Understood. The title might have been a bit clearer if it read “Get Over It, They ARE A Service Provider” because then the article is directed at the merchant. Without a contract, the service provider does not have to worry about any fancy legal footwork. It’s all on the merchant.
Contract or not, the processors, card brands and maligned merchants will legally come after any service provider that screws up.
Hello, we’re looking to partner with a new company, and asked them for proof of PCI compliance as our customers handle CHD. What we got in return was an AOC for their cloud solution- is that enough, or should we be pressing for the company’s AOC?
That AOC should be sufficient as long as the organization’s Cloud solution is what you are using for your services.
Make sure to check section 2g of the AOC or a controls matrix provided by the organization to make sure that your control environment meshes with your service provider’s control environment so that there are no control gaps.
I have been dealing with PCI standards since before the PCI SSC existed. One of my recurring comments to the organization is to state what you mean in the requirement. Words having meaning. This is a good example, if the word “directly” is not significant to the requirement then don’t use it.
Sure, anybody can sue anyone for anything. But the entity needed to have a duty to act in order to be found guilty. Without a duty to act there is no failure and there was no screw up. There are a few state laws dealing with this but those laws only apply to their residents, which severely limits the cost.
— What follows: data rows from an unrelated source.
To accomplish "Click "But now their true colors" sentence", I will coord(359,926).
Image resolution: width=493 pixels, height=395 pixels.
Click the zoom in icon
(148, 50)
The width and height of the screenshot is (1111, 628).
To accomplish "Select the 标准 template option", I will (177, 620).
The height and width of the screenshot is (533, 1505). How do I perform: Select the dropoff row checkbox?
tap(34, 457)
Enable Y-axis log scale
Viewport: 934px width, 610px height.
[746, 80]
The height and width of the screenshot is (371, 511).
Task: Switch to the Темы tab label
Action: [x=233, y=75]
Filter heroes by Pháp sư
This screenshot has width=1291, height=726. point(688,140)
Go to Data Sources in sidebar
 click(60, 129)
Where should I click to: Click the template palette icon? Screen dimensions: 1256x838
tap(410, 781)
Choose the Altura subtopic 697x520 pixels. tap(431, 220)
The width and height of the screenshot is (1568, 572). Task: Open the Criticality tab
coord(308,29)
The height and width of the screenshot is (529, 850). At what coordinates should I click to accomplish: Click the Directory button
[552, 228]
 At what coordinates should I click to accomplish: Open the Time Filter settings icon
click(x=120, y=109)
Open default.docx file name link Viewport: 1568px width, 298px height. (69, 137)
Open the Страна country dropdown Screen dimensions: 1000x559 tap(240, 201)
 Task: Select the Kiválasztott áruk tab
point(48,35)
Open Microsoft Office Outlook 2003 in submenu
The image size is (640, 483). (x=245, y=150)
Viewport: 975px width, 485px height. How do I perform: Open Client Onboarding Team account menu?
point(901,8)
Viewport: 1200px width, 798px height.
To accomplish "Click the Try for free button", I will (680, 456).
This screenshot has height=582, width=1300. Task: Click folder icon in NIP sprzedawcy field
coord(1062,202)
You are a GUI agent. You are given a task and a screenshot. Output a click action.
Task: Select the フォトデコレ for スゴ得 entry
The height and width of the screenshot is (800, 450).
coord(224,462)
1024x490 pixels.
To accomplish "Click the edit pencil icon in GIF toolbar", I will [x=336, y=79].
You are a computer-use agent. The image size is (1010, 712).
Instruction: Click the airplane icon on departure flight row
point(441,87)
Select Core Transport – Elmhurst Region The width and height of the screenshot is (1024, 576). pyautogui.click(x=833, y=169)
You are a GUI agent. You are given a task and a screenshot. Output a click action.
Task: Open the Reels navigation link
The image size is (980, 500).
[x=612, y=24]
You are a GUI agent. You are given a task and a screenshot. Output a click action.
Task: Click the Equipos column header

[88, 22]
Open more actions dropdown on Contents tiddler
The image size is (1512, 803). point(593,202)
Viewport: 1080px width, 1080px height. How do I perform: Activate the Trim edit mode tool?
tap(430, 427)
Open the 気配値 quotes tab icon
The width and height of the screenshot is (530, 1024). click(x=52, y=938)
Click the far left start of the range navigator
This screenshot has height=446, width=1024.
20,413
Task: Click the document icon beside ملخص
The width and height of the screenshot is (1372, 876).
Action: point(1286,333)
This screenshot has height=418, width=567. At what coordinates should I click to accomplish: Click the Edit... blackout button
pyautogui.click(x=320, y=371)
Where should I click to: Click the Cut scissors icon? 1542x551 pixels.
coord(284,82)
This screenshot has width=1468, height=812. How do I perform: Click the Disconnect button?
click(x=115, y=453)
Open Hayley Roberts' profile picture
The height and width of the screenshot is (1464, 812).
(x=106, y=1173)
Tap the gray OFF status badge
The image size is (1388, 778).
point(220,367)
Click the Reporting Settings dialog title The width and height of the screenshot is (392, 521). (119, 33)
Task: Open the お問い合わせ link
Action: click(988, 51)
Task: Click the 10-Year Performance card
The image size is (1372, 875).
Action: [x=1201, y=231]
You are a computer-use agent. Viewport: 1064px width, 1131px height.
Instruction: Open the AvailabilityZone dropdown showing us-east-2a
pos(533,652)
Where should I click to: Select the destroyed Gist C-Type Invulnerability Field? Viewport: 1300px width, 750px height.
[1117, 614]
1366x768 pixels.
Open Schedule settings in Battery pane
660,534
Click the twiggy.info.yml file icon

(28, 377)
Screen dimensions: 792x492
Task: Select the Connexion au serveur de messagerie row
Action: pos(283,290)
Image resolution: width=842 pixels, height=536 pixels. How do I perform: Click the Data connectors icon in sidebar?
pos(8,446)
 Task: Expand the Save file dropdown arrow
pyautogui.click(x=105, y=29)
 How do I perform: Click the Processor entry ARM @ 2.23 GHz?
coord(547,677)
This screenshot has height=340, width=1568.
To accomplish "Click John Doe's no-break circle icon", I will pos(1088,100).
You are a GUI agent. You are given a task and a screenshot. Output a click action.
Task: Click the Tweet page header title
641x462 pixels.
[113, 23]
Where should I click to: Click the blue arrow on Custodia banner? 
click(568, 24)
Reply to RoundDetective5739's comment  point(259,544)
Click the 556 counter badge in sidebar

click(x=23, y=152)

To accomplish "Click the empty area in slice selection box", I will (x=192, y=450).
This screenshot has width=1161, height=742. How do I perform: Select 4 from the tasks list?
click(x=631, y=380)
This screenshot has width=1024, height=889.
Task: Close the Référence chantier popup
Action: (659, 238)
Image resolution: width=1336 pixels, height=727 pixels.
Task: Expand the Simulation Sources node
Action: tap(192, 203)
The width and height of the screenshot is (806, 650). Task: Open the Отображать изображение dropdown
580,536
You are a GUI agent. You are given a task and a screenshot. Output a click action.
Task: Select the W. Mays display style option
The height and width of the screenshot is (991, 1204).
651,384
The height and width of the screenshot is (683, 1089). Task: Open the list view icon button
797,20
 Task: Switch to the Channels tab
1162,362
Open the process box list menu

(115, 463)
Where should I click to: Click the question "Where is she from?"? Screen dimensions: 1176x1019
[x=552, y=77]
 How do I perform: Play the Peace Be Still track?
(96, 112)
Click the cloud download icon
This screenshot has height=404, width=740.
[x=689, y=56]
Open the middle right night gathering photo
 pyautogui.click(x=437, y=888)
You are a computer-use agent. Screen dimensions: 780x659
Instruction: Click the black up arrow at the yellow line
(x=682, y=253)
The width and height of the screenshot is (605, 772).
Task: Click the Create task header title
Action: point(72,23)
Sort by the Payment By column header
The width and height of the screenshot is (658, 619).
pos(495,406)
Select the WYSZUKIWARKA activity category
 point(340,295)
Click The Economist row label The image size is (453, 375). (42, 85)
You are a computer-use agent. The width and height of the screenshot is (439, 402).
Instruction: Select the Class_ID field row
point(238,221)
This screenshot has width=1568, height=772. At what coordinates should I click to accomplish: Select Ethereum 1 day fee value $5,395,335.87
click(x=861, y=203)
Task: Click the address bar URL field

If you haven’t read Home Depot’s request for a summary judgement to dismiss that class action, that is the position they are taking. They also point out that the banks acted on their own to replace cards before there was any loss so that cost should be borne by the banks. In addition they point out that the banks need to replace cards periodically, so this was not an additional cost. At worst it was performing an action they would have had to perform anyway, just sooner than they had planned. And since the banks decided on their own to do it, Home Depot believes they have no liability to those individual banks (and because they did not have contracts with those banks.)
That will be one interesting decision to read.
No doubt about it that lawyers can create interesting and twisted ways of justifying the actions of their clients. Unfortunately, the courts are being swayed more and more by public opinion. It’s getting harder and harder for business to justify their mistakes and missteps in an effort to keep prices low for their customers.